What is the significance of the negative sign in $$W=-mgh$$ ?

Answer 1

Hint:Work is the measure of transfer of energy when one object is displaced from one point to another by an external force. This external force should be fully or partially directed towards the direction of displacement.

Formulae used:
$W=\overrightarrow{F}\cdot \overrightarrow{d}$
where $W$ is the work done, $\overrightarrow{F}$ is the force vector doing the work and $\overrightarrow{d}$ is the displacement.
$\overrightarrow{F}=m\cdot \overrightarrow{a}$
where $\overrightarrow{F}$ is the force vector, $m$ is the mass of the body on which force is applied and $\overrightarrow{a}$ is the acceleration vector.

Complete step by step answer:
Work done is the dot product of two vectors, namely Force and Displacement.

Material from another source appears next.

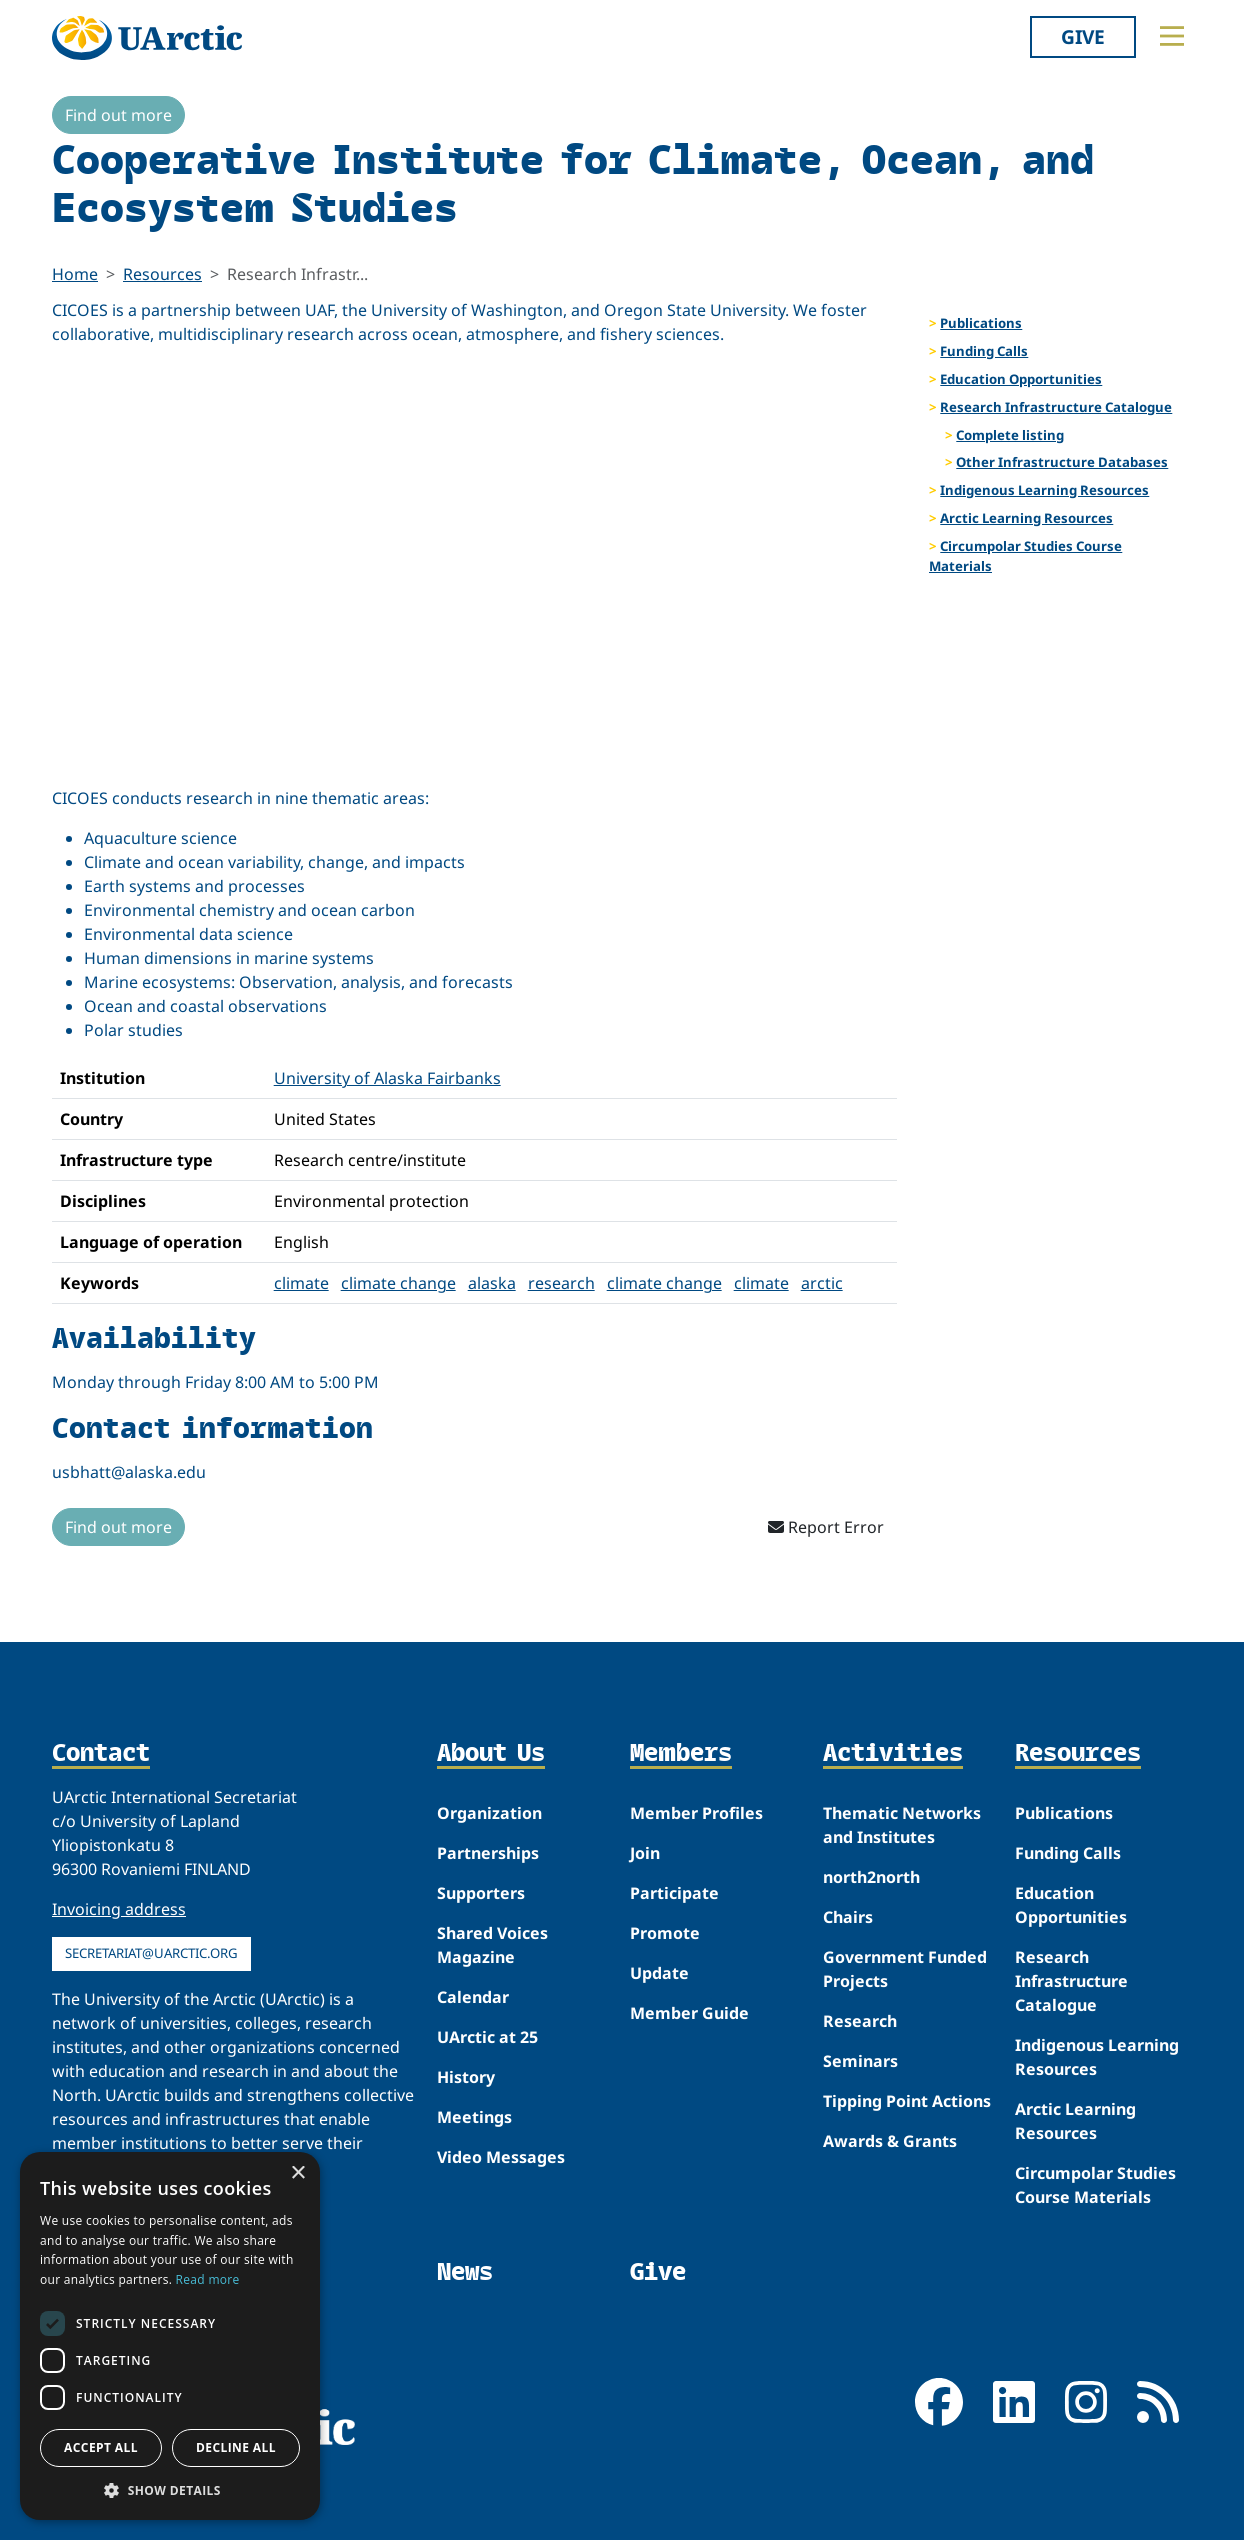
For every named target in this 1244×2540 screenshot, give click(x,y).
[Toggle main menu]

Hence, work done is a scalar quantity. Therefore it is devoid of any direction.From work done equation, we have
$$\begin{gathered} \Rightarrow W=\overrightarrow{F}\cdot \overrightarrow{d} \\ \Rightarrow W=Fd\cos \theta \end{gathered}$$
Where $\theta$ is the angle between force and displacement vector.

Substituting $\overrightarrow{F}$ as $\overrightarrow{F}=m\cdot \overrightarrow{a}$ , we get
$\Rightarrow W=mad\cos \theta$
Acceleration here can be taken as $g$ (acceleration due to gravity) and displacement as height $h$ from the surface of the earth. Also, now $\theta$ becomes the angle between displacement and acceleration vector.Therefore, the equation becomes
$$W=mgh\cos \theta$$

When we consider the surface of the earth as origin and $g$ down towards the earth as positive, then any displacement from the surface of the earth to the sky will result in the angle between $g$ and $h$ to become ${180}^{\circ }$.Now, the value of $\cos {180}^{\circ }=-1$. Hence, the equation becomes
$$W=-mgh$$
Where the negative sign denotes that work is done against gravity.

Note:This result holds true only if the body being dropped, or raised is close to the Earth’s surface. This is because as the distance from the surface of the earth increases, the magnitude of gravitational force changes. Hence the value of $g$ starts changing.